• [Text under study]
=== Section Start ===

Tag Archives: defendants

What’s in a Name?: Details and Data Linkage

A year in to the Digital Panopticon project we have begun record linkage with some of our key sources relating to Transportation. With several innovative iterations of initial linkage completed, thanks to Jamie McLaughlin, we have been able to trace more than three quarters of those sent for transportation from the Old Bailey, linking them to their voyage details in the British Transportation Registers. For some, we have also been able to link onwards to the Convict Indents compiled for them on board convict ships and once they arrived in Australia. This iterative process has taught us much about the nature of our different record sets, and about the complex job of connecting them together.

One of the biggest challenges in the linking process has been differentiating between the multiple cases of identical names and trials in the Old Bailey. However, with a schedule of record linkage due to connect not just our transportation datasets, but also imprisonment data and eventually civil data, such as the census and birth marriage and death information, in the coming months, the certainty of what to link and how becomes increasingly difficult.

When confronted with a sea of names, and no consistency in the recording of other contextual information between our diverse datasets, how are we to make the right choices and make sure that the correct history is connected to the right offender?

Between 1780, and 1900 there was only one Mary Ann Dring convicted at the Old Bailey she was sentenced to five years penal servitude in 1865 for feloniously uttering counterfeit coin. She had appeared in the old Bailey once previously in 1863 as a witness in the coining trial of another Woman, and twenty years later in 1885 might well have acted as a witness in a manslaughter case.

From a linkage perspective we are fortunate. In all of our criminal datasets there should only be one Old Bailey Mary Ann Dring. Indeed, this is very lucky because owing to just two lines of text for her own trial, the information we start off with in order to trace her is minimal:

Name: Mary Ann Dring

Approximate year of birth: 1817

Location: London.

Step one, is to link to the next big dataset for those who stayed in England to be imprisoned. In this case that is the PCOM 4 female licences for parole. By searching with the available information from Mary Ann Dring we took from the Old Bailey data, there is no problem in locating her licence. Those familiar with the licences will know that these documents give us the opportunity to, collect a vast amount more information on her. Confident that the right link has been made we can collect some key contextual detail that will allow us to identify Mary Ann Dring in further datasets.

Licence fields

The future datasets we link to will not, of course, contain the majority of this information. So we must utilise a few key details that will help us link to new records. For civil data we could certainly use information such as the fact that Mary Ann Drink was recorded as married with two children in 1865. She worked as a Charwoman, and had been resident in London, under her married name, since at least 1863 when she had her first conviction.

In the nearest census to Mary Ann’s Old Bailey conviction in 1865 (1861) there are 183 returns for a Mary Ann Dring born on or around 1817. If we make the not unreasonable assumption that our Mary Ann Dring was living in London for the five years prior to her Old Bailey appearance, we can rather luckily reduce that to four viable matches.  To most academic researchers or family historians, this is a small and manageable selection of information in which to choose.

=== Section End ===

• [Exercise instructions]
A: In the record linkage post, how many returns does the 1861 census hold for a Mary Ann Dring born on or around 1817?
B: Reproduce the stretch of the record linkage post from "What’s in a" through "connecting them together.".
C: Write what comes next in the record linkage post, picking up after its final sentence.

• [Given data]
=== Section Start ===

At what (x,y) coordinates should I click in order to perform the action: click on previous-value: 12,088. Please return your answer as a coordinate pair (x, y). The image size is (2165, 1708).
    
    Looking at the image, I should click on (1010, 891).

=== Section End ===

• [Task responses]
A: 183

B:
What’s in a Name?: Details and Data Linkage

A year in to the Digital Panopticon project we have begun record linkage with some of our key sources relating to Transportation. With several innovative iterations of initial linkage completed, thanks to Jamie McLaughlin, we have been able to trace more than three quarters of those sent for transportation from the Old Bailey, linking them to their voyage details in the British Transportation Registers. For some, we have also been able to link onwards to the Convict Indents compiled for them on board convict ships and once they arrived in Australia. This iterative process has taught us much about the nature of our different record sets, and about the complex job of connecting them together.

C:
MAD census entries

Yet even though we know she was married with two children, we are faced with four married women, two with two children, two with three, all living in London (and none with any occupation listed which is not unusual for a census entry with a male head of household). Given the parameters of most automated systems that might be required to make such a match, any of these census entries could be considered a valid match. Manually, it is possible for an individual researcher to reduce the choices to two viable matches. They are, from a linkage point of view, almost indistinguishable. The dates of birth for the two most likely candidates fall one year either side of 1817. Both are married, both have two children. Both are residents of London. Both have identical names.

In the 1871 census, six years from Mary Ann’s conviction and four years after her release from Prison, there are no records that would directly match to either of the entries for the 1861 census. Instead there is a choice of five women who all fall within five years of the original Mary Ann Dring’s birth year, but have notable differences in their personal information. Furthermore, depending on which links are made to census data, and what extra contextual information is added to May Ann’s case, there is the potential for relevant death records from London and the surrounding counties, spanning a fifteen year period.

The choices we would be faced with if we just looked for Mary Dring, without the middle name Ann would be several times the volume. If we looked for a Mary Smith with the same level of contextual detail we could well be faced with exploring hundreds of potential matches with no way to choose between them.

Each individual record linked to a convict has ramifications for future links. On the micro level this is the dilemma faced by every genealogist or family historian. The difficult decisions that have to be made in matching records to individuals. However, the Digital Panopticon’s task of linking almost 90,000 convicts across multiple datasets is not a micro history, nor a task that can be managed manually. The design of an automated system that can navigate and discern between multiple similar (or even identical) entries in a given dataset is essential. Or perhaps it is a question of ranking and displaying the multiple possible links in case of conflict?

It would seem that our challenge now is that of developing a suitably complex data linkage system, that can simultaneously maintain a high rate of matches that we can be confident in, and one that at the same time allow us to incorporate possible, contradictory, and conflicting data. Those with common names will no doubt prove our greatest challenge, but even someone as seemingly unique as Mary Ann Dring poses challenges about how we match, what we match, what we keep, and how to store and rank conflicting information across such a wide variety of datasets.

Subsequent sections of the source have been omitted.